→ **Exercise brief**: Copy out the data from the line containing "みりん食品 (216, 47)" up to and including the line containing "[View Profile: gmosley,] (228, 463)", keeping every line in place. Shift each coordinate by adding 65 to both of its numbers.

━━ Excerpted data

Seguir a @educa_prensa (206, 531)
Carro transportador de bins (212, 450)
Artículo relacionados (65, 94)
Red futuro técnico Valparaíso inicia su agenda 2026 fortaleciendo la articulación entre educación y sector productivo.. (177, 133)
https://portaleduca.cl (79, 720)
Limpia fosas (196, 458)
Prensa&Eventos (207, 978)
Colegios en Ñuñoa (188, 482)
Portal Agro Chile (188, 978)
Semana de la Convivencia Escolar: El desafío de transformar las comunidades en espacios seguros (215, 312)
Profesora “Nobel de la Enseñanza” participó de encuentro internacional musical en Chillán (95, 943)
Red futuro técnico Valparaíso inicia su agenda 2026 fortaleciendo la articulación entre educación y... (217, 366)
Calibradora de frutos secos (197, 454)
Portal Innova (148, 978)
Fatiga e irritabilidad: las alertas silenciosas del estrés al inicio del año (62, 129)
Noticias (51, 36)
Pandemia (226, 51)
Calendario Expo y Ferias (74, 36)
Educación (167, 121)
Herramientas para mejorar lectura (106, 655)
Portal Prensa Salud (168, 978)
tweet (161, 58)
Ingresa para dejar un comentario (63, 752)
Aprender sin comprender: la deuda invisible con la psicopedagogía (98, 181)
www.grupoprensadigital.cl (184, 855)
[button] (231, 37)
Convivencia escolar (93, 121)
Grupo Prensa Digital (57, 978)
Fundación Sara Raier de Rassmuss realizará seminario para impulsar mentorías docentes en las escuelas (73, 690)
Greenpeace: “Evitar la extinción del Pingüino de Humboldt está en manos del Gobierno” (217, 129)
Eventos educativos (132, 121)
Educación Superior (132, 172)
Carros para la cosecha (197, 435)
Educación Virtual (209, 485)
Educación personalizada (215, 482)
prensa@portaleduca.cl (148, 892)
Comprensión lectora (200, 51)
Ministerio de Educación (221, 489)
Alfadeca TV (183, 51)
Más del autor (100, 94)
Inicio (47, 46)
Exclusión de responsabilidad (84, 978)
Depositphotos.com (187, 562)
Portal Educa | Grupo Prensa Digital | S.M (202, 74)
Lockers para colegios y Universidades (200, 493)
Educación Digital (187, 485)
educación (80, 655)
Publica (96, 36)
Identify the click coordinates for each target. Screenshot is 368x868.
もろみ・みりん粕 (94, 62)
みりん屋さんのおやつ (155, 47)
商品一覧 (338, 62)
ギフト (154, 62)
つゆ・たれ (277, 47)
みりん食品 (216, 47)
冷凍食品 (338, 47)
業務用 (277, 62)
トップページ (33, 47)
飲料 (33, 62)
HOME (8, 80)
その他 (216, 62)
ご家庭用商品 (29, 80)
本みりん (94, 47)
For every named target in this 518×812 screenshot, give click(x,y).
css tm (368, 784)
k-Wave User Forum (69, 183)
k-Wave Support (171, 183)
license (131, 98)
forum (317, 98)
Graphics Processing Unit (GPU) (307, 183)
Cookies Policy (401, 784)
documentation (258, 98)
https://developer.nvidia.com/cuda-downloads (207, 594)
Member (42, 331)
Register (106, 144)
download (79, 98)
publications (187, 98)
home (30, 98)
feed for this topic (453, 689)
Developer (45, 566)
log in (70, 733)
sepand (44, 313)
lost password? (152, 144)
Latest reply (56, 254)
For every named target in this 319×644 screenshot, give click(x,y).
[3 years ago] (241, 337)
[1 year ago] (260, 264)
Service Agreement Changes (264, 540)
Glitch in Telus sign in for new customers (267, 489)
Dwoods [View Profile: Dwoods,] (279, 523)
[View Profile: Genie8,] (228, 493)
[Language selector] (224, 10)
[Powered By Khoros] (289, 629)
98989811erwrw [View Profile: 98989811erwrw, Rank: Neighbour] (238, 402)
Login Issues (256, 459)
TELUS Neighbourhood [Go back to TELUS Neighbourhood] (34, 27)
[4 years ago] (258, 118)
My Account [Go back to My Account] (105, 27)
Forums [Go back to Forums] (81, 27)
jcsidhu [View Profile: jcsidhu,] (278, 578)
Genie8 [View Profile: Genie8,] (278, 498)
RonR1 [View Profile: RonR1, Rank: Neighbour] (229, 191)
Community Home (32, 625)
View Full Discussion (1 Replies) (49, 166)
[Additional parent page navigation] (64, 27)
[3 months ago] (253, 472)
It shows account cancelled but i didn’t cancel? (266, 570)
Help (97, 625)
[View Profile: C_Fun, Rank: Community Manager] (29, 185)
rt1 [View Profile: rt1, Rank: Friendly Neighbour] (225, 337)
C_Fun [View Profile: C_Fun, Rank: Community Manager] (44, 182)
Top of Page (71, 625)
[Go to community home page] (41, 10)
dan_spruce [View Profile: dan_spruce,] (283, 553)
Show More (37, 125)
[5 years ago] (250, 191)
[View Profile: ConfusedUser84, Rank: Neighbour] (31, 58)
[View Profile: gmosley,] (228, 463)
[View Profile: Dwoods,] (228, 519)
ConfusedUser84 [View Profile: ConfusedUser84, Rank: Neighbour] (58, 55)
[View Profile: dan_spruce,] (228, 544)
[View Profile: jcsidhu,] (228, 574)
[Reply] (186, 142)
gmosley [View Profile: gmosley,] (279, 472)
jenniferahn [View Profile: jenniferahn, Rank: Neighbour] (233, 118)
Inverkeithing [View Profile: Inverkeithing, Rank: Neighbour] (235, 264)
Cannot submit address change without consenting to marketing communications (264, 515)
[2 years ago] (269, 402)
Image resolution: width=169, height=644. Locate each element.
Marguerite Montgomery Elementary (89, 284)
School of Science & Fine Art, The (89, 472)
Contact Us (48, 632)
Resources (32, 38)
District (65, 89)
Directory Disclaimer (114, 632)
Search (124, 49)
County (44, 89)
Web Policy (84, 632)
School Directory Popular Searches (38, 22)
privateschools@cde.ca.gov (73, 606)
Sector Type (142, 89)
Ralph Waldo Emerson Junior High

━━━━

→ **Final result**:
みりん食品 (281, 112)
冷凍食品 (403, 112)
業務用 (342, 127)
トップページ (98, 112)
飲料 (98, 127)
HOME (73, 145)
その他 (281, 127)
ご家庭用商品 (94, 145)
本みりん (159, 112)
For every named target in this 518×812 screenshot, give click(x,y).
css tm (433, 849)
k-Wave User Forum (134, 248)
k-Wave Support (236, 248)
license (196, 163)
forum (382, 163)
Graphics Processing Unit (GPU) (372, 248)
Cookies Policy (466, 849)
documentation (323, 163)
https://developer.nvidia.com/cuda-downloads (272, 659)
Member (107, 396)
Register (171, 209)
download (144, 163)
publications (252, 163)
home (95, 163)
feed for this topic (518, 754)
Developer (110, 631)
log in (135, 798)
sepand (109, 378)
lost password? (217, 209)
Latest reply (121, 319)
For every named target in this 319×644 screenshot, give click(x,y).
[3 years ago] (306, 402)
[1 year ago] (325, 329)
Service Agreement Changes (329, 605)
Glitch in Telus sign in for new customers (332, 554)
Dwoods [View Profile: Dwoods,] (344, 588)
[View Profile: Genie8,] (293, 558)
[Language selector] (289, 75)
[Powered By Khoros] (354, 694)
98989811erwrw [View Profile: 98989811erwrw, Rank: Neighbour] (303, 467)
Login Issues (321, 524)
TELUS Neighbourhood [Go back to TELUS Neighbourhood] (99, 92)
[4 years ago] (323, 183)
My Account [Go back to My Account] (170, 92)
Forums [Go back to Forums] (146, 92)
jcsidhu [View Profile: jcsidhu,] (343, 643)
Genie8 [View Profile: Genie8,] (343, 563)
RonR1 [View Profile: RonR1, Rank: Neighbour] (294, 256)
Community Home (97, 690)
View Full Discussion (1 Replies) (114, 231)
[Additional parent page navigation] (129, 92)
[3 months ago] (318, 537)
It shows account cancelled but i didn’t cancel? (331, 635)
Help (162, 690)
[View Profile: C_Fun, Rank: Community Manager] (94, 250)
rt1 [View Profile: rt1, Rank: Friendly Neighbour] (290, 402)
C_Fun [View Profile: C_Fun, Rank: Community Manager] (109, 247)
Top of Page (136, 690)
[Go to community home page] (106, 75)
dan_spruce [View Profile: dan_spruce,] (348, 618)
Show More (102, 190)
[5 years ago] (315, 256)
[View Profile: ConfusedUser84, Rank: Neighbour] (96, 123)
[View Profile: gmosley,] (293, 528)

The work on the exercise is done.